**Directions:**
The answer must be every line of the records in which the string "This" appears.

**Recorded information:**
####

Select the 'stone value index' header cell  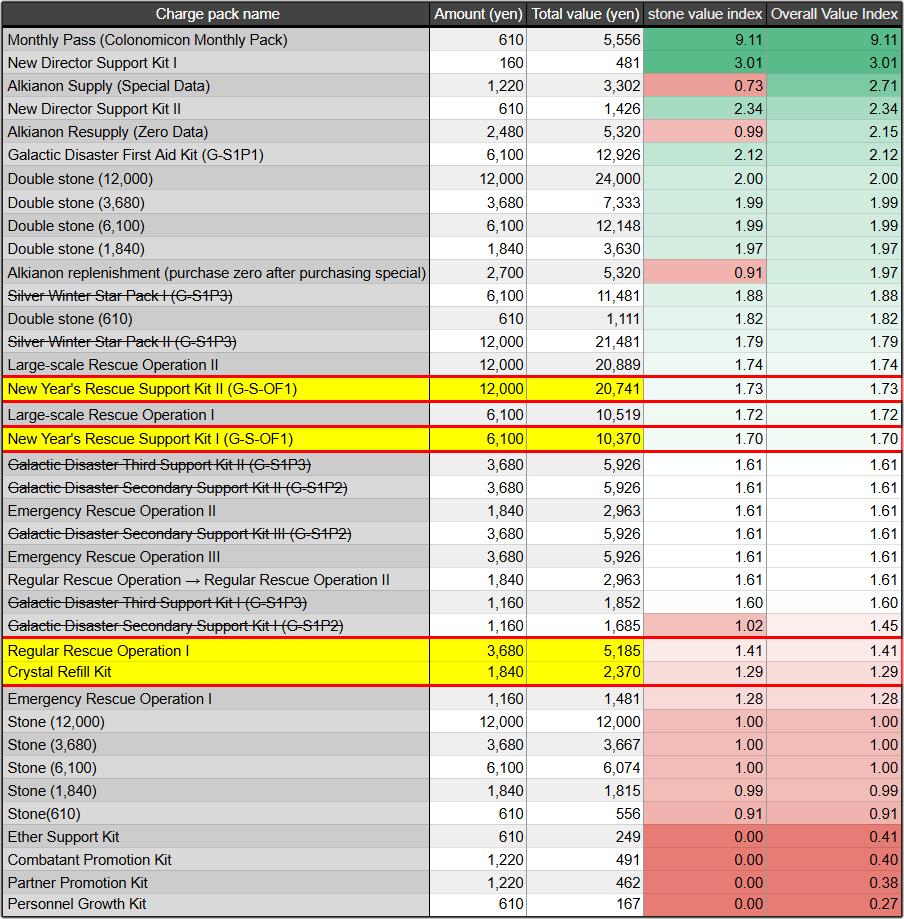click(706, 14)
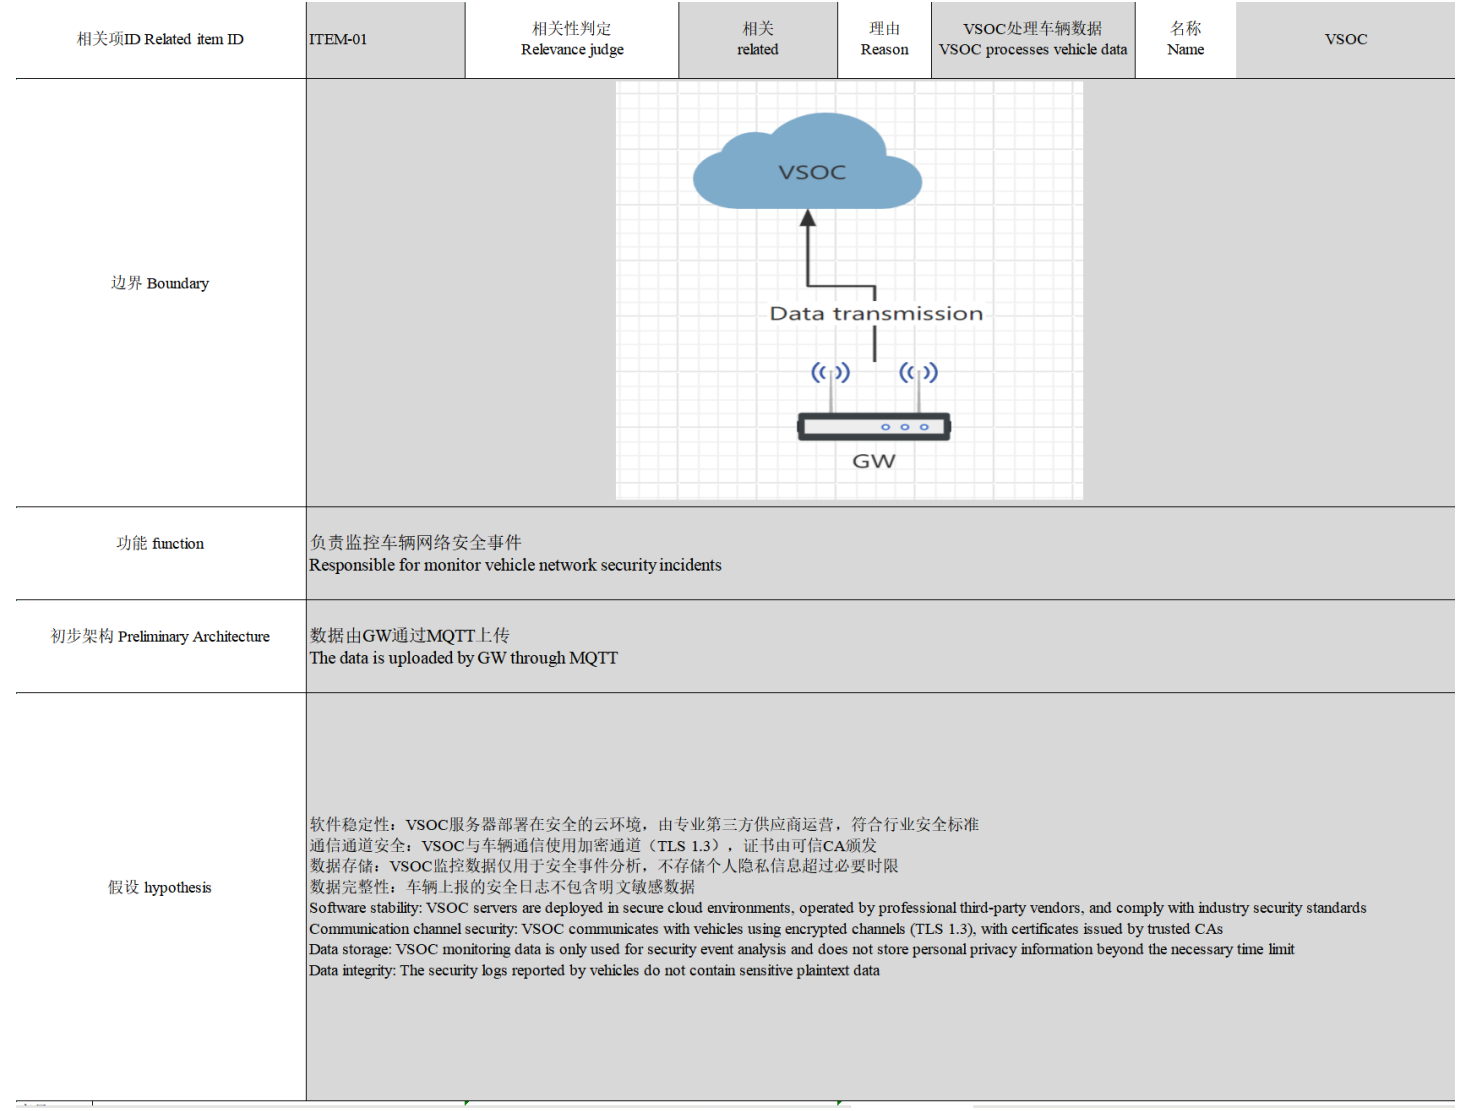Select the "Responsible for monitor vehicle network" cell

point(880,554)
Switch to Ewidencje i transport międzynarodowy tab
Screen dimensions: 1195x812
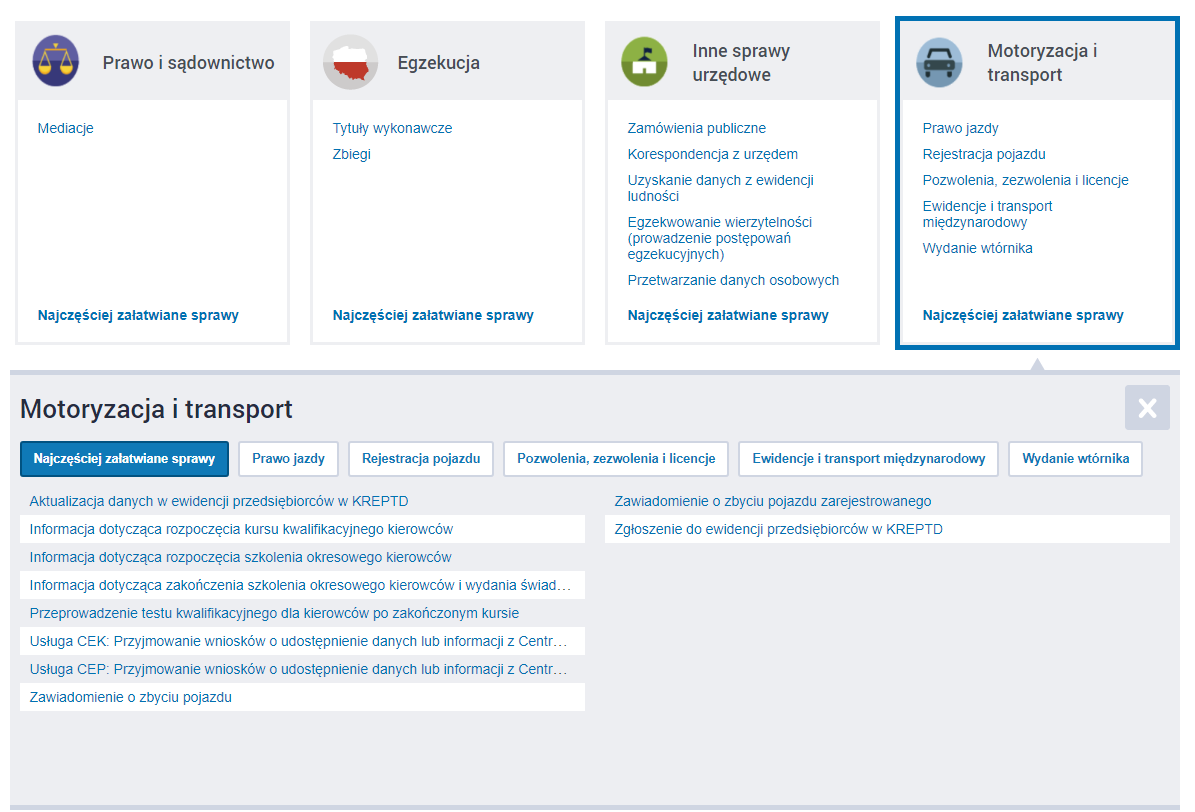tap(868, 459)
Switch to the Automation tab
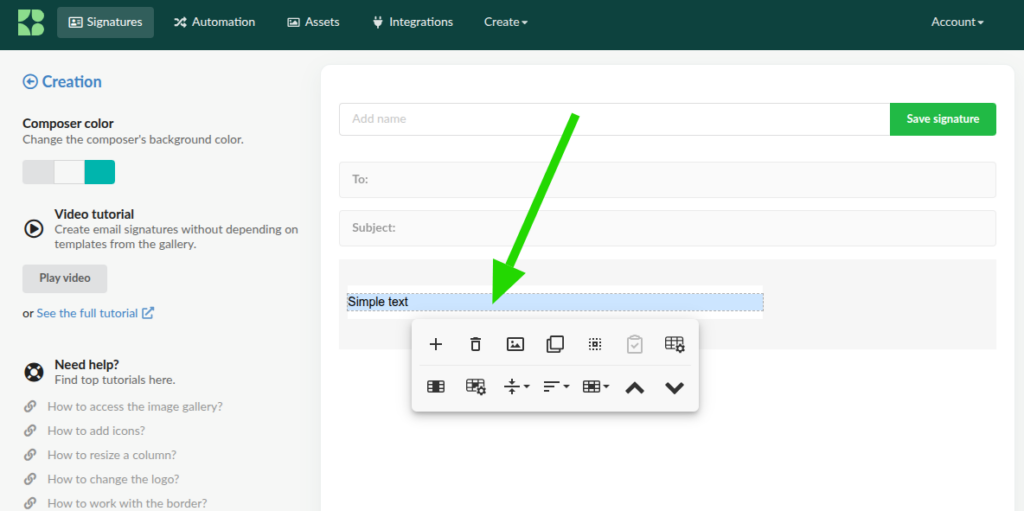 (x=214, y=22)
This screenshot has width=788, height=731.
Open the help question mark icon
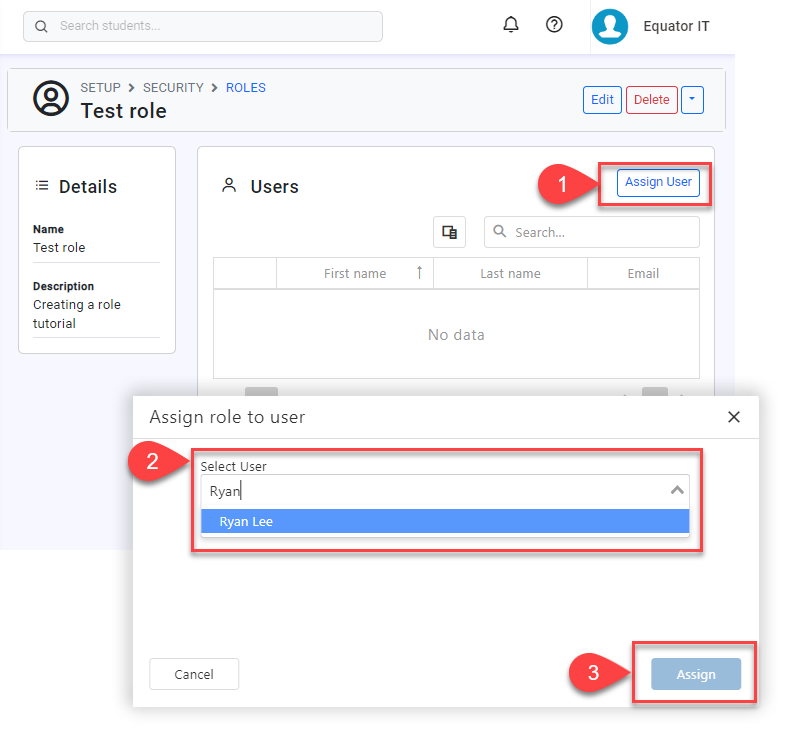point(554,25)
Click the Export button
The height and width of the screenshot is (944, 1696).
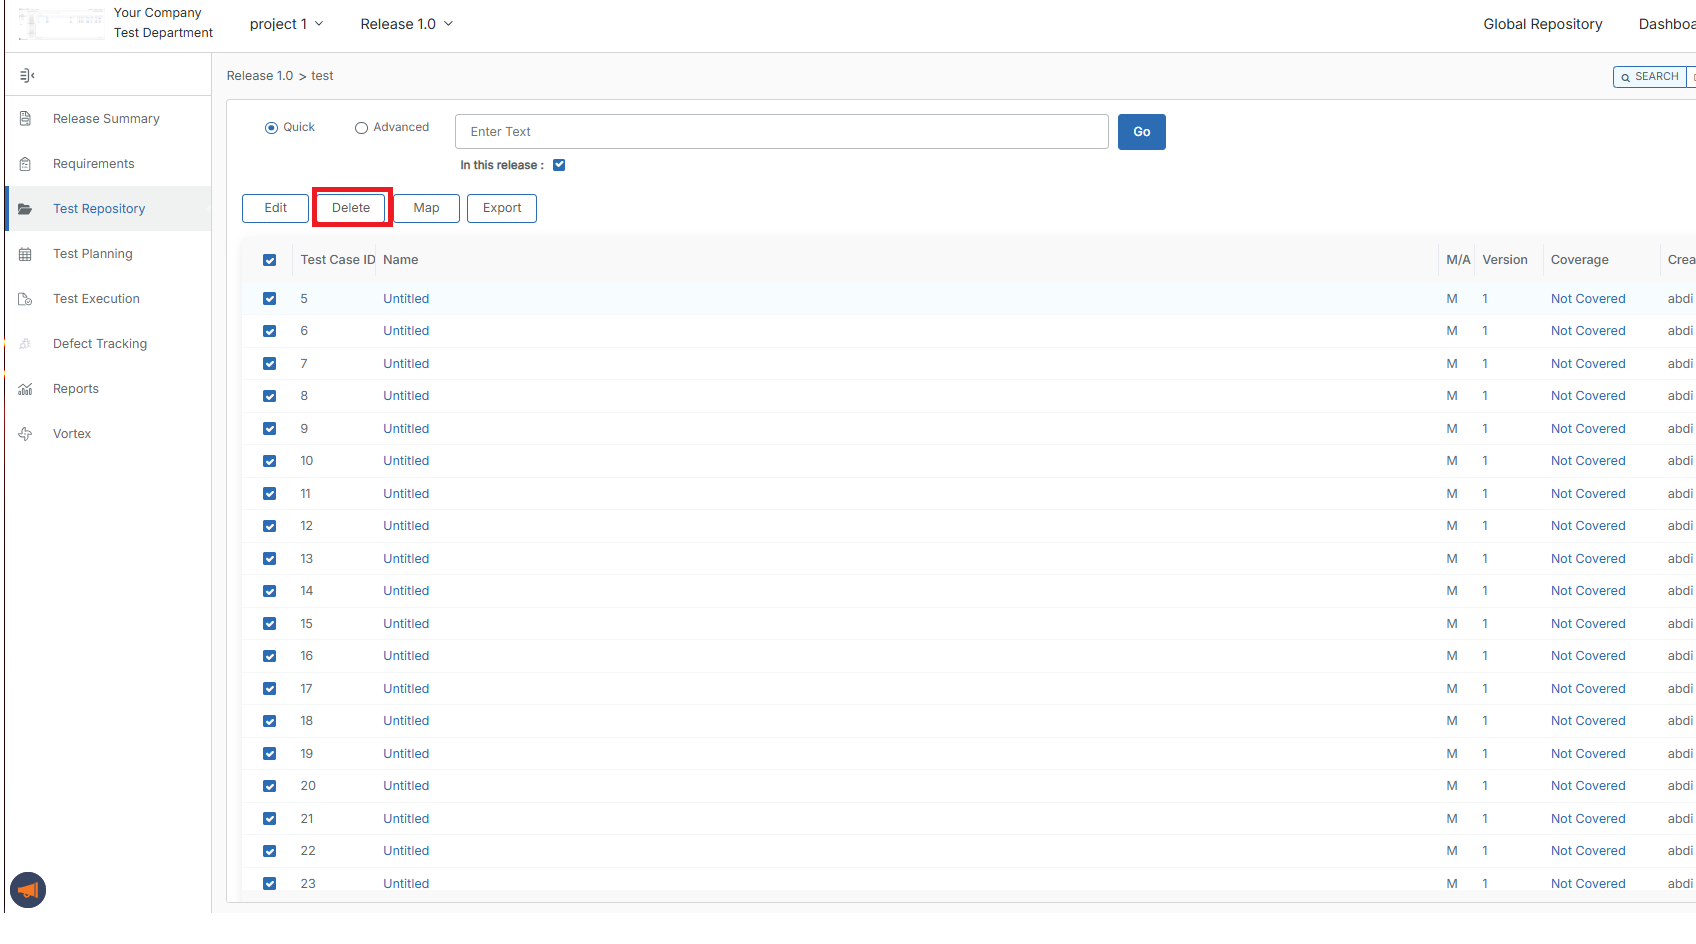[502, 208]
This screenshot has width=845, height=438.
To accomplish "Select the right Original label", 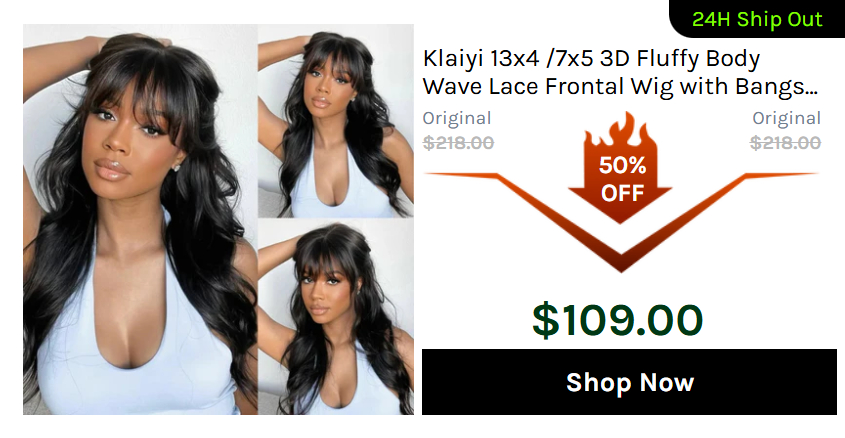I will coord(787,118).
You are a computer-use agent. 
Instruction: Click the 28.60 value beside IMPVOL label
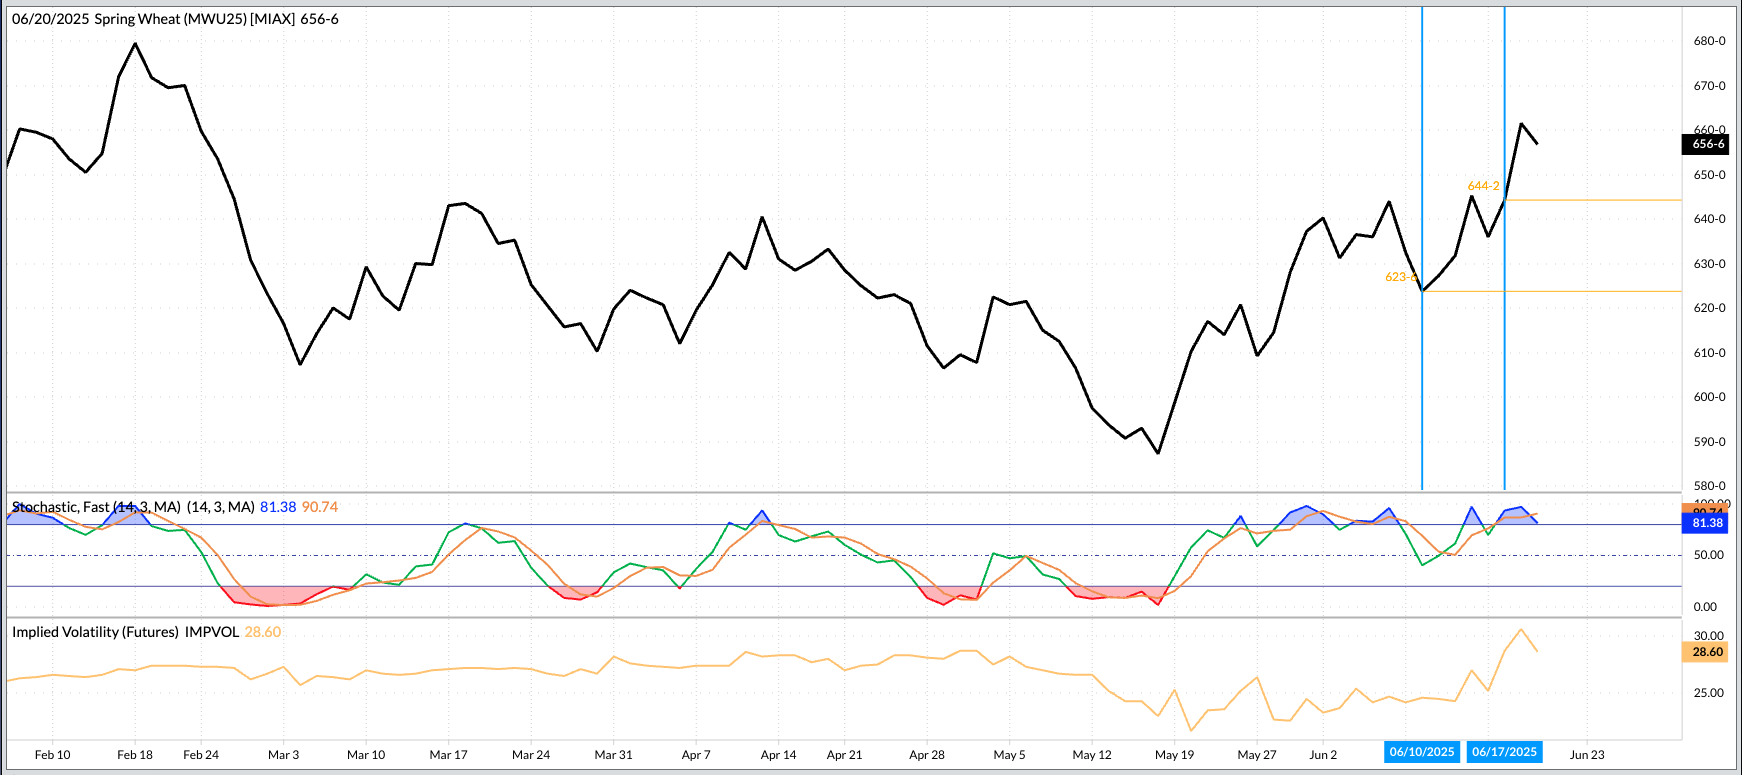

####

**Output:**
This screenshot has width=788, height=731.
This screenshot has width=845, height=438.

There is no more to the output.